A customer in California couldn't use his car days after taking delivery.
If you ask industry experts, analysts, and speculators, Tesla is dying a slow death – but for one customer in California it already is. OK, his Tesla already is. Reddit user Aargau bought his new Tesla Model 3 just before Christmas – Christmas Eve in fact – but as things would turn out, he probably wished he got socks instead.
At first the customer thought his new EV was 'a fantastic car', until last week when he went to start it up and the Model 3 just conked out entirely.
'[I] went to drive it this morning and nothing would wake it up,' he posted. 'Tesla Service couldn't ping it or reboot remotely either.' The poster revealed that the car's battery – which was inspected and deemed perfectly healthy – was at 86 percent charge at the time of its demise, and that plugging the car into a charging port didn't wake it up either. Not even going through the car's drawn-out reboot procedure could bring it back to life.
Luckily for Aargau, he lives just 12 miles from Tesla's factory in Fremont, so the company towed the car back to its HQ to give it the once over. The thread detailing the unfortunate event, which can be viewed here, led to some witty responses.
'Take out the battery and out it back in. [It] Works on my phone,' said one. 'Try blowing into it. [It] Worked on the N64,' added another. We'd like to add rubbing it on his jumper to the list of suggestions, it just might work.
This incident is the latest in a long line of gaffes relating to the Tesla Model 3 – Tesla's first so-called 'entry-level' offering.

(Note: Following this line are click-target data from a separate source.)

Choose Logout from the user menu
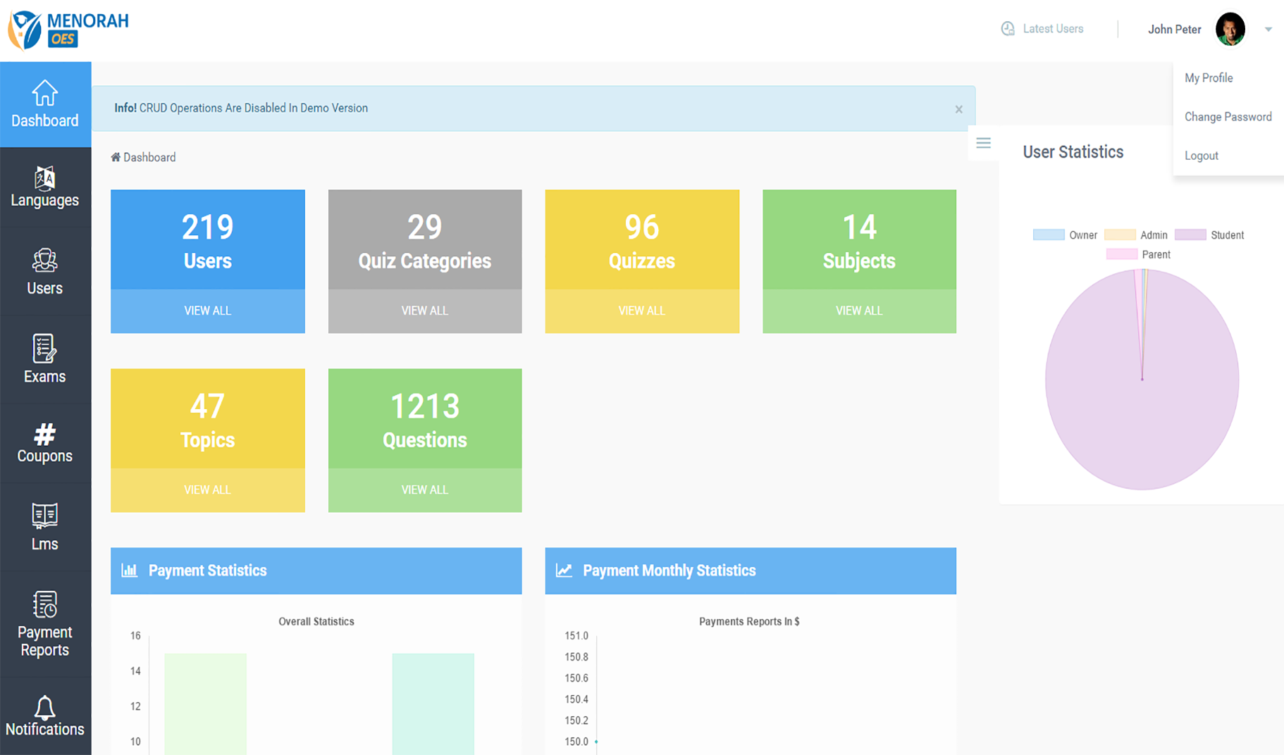The width and height of the screenshot is (1284, 755). [x=1201, y=156]
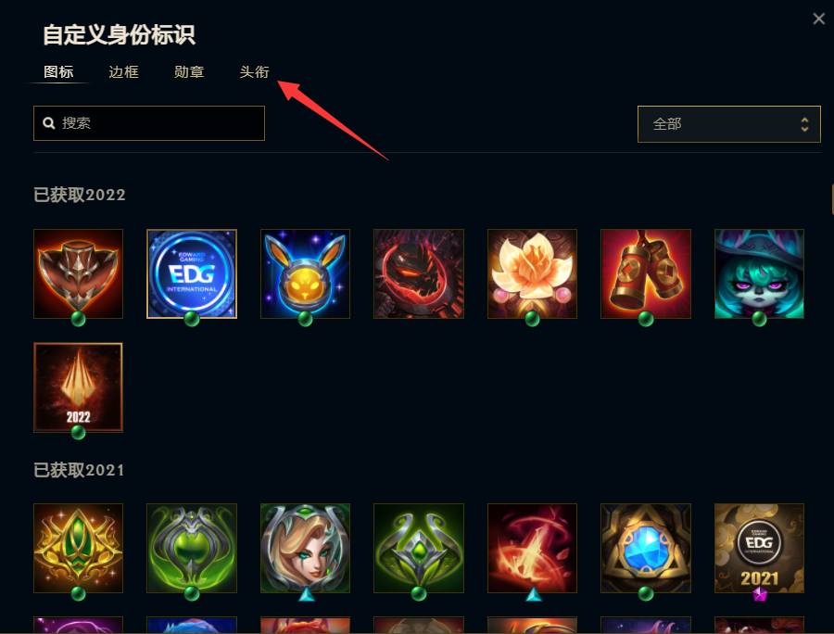Select the red mecha face icon
Screen dimensions: 834x634
point(419,274)
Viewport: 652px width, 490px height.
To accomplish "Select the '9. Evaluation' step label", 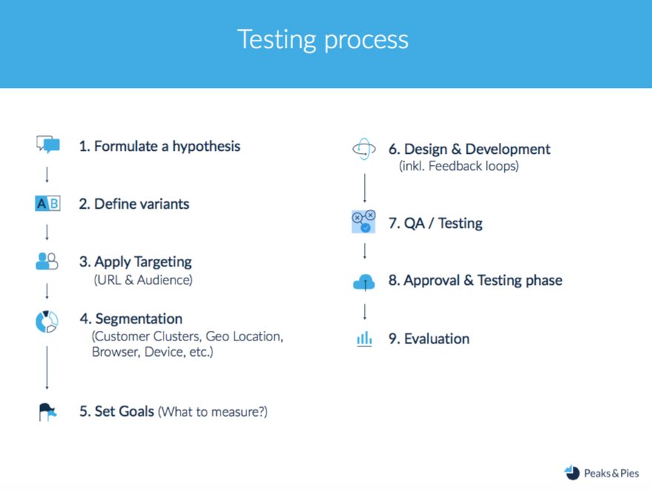I will tap(428, 338).
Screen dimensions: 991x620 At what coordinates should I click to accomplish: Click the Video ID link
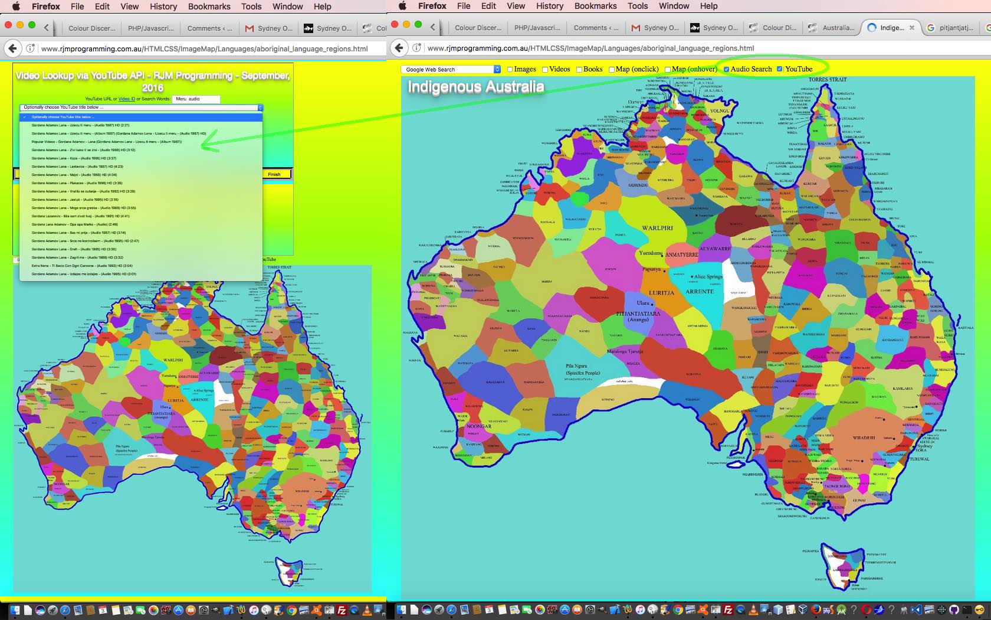126,99
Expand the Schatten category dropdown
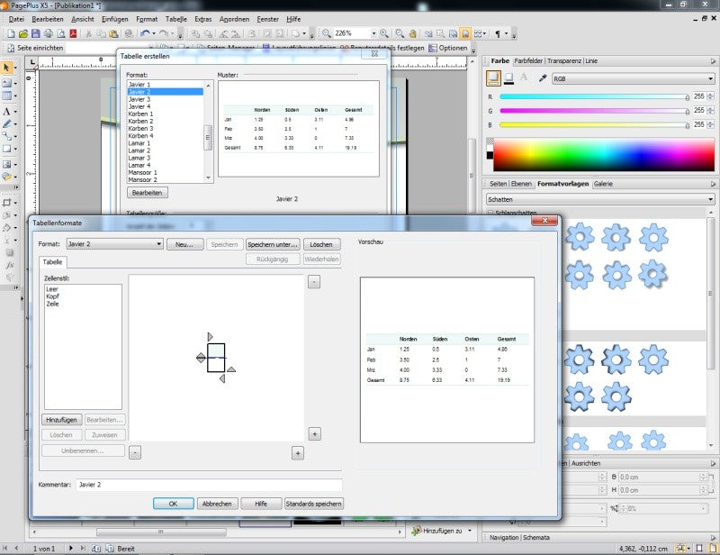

Production deadlines have repeatedly been pushed back, some cars have been delivered without seats or infotainment screens, many of those that have been delivered intact have ended up being sent back, and more recently owners have reported that the glass roofs on their cars are beginning to crack.
'Probably a good decision to sell to California first,' said the unlucky owner in this story. It's probably a good idea to make sure the car works before offering it to paying customers, no matter where you're selling it.